November 5, 2018 | Unregistered CommenterAnthony J Crump

I don’t have words to describe just what that reflection means to me...
Probably because I always need the perfect words! :-)
Thank you Dave, for sharing...

November 7, 2018 | Unregistered CommenterKim Wagner

So true... I have destroyed lots of hand drawings and even highly technical work that were considered excellent by people, but not for me. I recently got to the point of refusing to accept any payment for a work that my client praised, just for a flaw no one else but me could notice. (This one, if you want to know: https://alexanderluthier.wordpress.com/2018/07/08/una-guitarra-de-exhibicion/)
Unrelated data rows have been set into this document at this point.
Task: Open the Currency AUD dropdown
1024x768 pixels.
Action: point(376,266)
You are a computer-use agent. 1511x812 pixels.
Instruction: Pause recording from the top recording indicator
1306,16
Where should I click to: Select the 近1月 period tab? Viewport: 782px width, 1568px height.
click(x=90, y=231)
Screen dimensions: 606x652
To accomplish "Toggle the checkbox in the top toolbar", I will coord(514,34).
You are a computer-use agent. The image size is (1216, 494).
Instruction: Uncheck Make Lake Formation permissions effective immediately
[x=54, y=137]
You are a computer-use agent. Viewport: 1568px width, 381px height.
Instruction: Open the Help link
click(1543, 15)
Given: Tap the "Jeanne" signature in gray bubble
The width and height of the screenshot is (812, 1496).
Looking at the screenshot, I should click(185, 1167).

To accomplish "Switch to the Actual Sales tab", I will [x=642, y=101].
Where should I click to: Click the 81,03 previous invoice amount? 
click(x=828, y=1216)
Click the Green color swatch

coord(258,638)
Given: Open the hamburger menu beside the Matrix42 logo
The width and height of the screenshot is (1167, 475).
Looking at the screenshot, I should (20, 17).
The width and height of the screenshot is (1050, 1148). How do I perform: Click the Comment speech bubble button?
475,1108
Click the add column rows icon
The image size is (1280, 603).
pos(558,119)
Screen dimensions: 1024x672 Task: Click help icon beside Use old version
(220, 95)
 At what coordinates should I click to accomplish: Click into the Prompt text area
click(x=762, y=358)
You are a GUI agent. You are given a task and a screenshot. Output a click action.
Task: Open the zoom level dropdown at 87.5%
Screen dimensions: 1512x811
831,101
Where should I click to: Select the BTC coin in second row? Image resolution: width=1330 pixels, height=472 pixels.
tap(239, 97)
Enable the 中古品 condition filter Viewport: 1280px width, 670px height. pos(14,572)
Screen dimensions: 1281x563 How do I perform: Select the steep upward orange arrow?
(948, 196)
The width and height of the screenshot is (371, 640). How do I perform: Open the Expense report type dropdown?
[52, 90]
Just as Dave wrote, I was always punished for doing wrong, but doing good at school or other things were simply not celebrated since "that should be normal for you"... except for our elder brother, whose excellent grades and good behavior settled an unreachable standard for the rest. He felt bad about how unfair the whole situation was, but he couldn't do that much.

And now, approaching 50 years of age, only the older brother managed to have a wife, two loving girls, and a sucessful career. I inherited my mother's perfectionist behavior, something that has led me to not getting a wife or kids but lots of suicide attemps, among other things.